What you should do - Each record that follows is to be reproduced verbatim.

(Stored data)
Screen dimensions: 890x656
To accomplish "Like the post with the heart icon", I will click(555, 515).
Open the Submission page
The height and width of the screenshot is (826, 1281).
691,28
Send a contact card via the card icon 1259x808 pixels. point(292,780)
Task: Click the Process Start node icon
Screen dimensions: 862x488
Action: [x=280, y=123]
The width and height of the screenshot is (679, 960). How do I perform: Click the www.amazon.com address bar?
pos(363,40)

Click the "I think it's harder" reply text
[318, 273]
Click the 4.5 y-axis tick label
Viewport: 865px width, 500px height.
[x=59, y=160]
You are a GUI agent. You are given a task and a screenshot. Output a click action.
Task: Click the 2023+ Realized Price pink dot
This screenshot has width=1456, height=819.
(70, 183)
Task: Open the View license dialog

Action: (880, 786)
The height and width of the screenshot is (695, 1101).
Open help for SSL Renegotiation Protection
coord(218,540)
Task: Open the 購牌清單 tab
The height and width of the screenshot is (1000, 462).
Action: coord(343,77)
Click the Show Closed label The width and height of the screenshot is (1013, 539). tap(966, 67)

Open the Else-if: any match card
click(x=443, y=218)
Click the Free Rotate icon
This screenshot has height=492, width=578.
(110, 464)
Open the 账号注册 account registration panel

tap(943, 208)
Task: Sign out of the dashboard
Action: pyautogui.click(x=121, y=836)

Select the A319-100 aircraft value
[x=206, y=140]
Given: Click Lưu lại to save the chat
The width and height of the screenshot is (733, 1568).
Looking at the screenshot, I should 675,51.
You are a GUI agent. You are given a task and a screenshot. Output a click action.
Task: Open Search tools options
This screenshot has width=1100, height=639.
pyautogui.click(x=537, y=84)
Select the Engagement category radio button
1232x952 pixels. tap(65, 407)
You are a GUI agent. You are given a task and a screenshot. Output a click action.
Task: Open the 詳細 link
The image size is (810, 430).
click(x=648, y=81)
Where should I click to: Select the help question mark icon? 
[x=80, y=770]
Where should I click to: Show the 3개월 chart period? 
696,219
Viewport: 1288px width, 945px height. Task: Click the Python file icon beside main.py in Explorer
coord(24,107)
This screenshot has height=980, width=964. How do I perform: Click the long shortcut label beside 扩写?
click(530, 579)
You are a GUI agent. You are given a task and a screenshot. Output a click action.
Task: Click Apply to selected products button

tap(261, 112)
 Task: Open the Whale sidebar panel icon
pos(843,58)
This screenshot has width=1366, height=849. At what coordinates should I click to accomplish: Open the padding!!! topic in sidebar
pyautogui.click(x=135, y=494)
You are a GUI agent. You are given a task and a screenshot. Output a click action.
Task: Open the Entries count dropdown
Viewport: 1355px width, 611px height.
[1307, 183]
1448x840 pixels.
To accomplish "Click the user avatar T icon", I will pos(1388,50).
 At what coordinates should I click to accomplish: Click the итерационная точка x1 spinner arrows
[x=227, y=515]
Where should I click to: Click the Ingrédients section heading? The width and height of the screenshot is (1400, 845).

Expected output -
Screen dimensions: 890x656
To accomplish "Like the post with the heart icon", I will click(555, 515).
Open the Submission page
The height and width of the screenshot is (826, 1281).
691,28
Send a contact card via the card icon 1259x808 pixels. point(292,780)
Task: Click the Process Start node icon
Screen dimensions: 862x488
Action: [x=280, y=123]
The width and height of the screenshot is (679, 960). How do I perform: Click the www.amazon.com address bar?
pos(363,40)

Click the "I think it's harder" reply text
[318, 273]
Click the 4.5 y-axis tick label
Viewport: 865px width, 500px height.
[x=59, y=160]
You are a GUI agent. You are given a task and a screenshot. Output a click action.
Task: Click the 2023+ Realized Price pink dot
This screenshot has width=1456, height=819.
(70, 183)
Task: Open the View license dialog

Action: (880, 786)
The height and width of the screenshot is (695, 1101).
Open help for SSL Renegotiation Protection
coord(218,540)
Task: Open the 購牌清單 tab
The height and width of the screenshot is (1000, 462).
Action: coord(343,77)
Click the Show Closed label The width and height of the screenshot is (1013, 539). tap(966, 67)

Open the Else-if: any match card
click(x=443, y=218)
Click the Free Rotate icon
This screenshot has height=492, width=578.
(110, 464)
Open the 账号注册 account registration panel

tap(943, 208)
Task: Sign out of the dashboard
Action: pyautogui.click(x=121, y=836)

Select the A319-100 aircraft value
[x=206, y=140]
Given: Click Lưu lại to save the chat
The width and height of the screenshot is (733, 1568).
Looking at the screenshot, I should 675,51.
You are a GUI agent. You are given a task and a screenshot. Output a click action.
Task: Open Search tools options
This screenshot has width=1100, height=639.
pyautogui.click(x=537, y=84)
Select the Engagement category radio button
1232x952 pixels. tap(65, 407)
You are a GUI agent. You are given a task and a screenshot. Output a click action.
Task: Open the 詳細 link
The image size is (810, 430).
click(x=648, y=81)
Where should I click to: Select the help question mark icon? 
[x=80, y=770]
Where should I click to: Show the 3개월 chart period? 
696,219
Viewport: 1288px width, 945px height. Task: Click the Python file icon beside main.py in Explorer
coord(24,107)
This screenshot has height=980, width=964. How do I perform: Click the long shortcut label beside 扩写?
click(530, 579)
You are a GUI agent. You are given a task and a screenshot. Output a click action.
Task: Click Apply to selected products button

tap(261, 112)
 Task: Open the Whale sidebar panel icon
pos(843,58)
This screenshot has width=1366, height=849. At what coordinates should I click to accomplish: Open the padding!!! topic in sidebar
pyautogui.click(x=135, y=494)
You are a GUI agent. You are given a task and a screenshot. Output a click action.
Task: Open the Entries count dropdown
Viewport: 1355px width, 611px height.
[1307, 183]
1448x840 pixels.
To accomplish "Click the user avatar T icon", I will pos(1388,50).
 At what coordinates should I click to accomplish: Click the итерационная точка x1 spinner arrows
[x=227, y=515]
Where should I click to: Click the Ingrédients section heading? The width and height of the screenshot is (1400, 845).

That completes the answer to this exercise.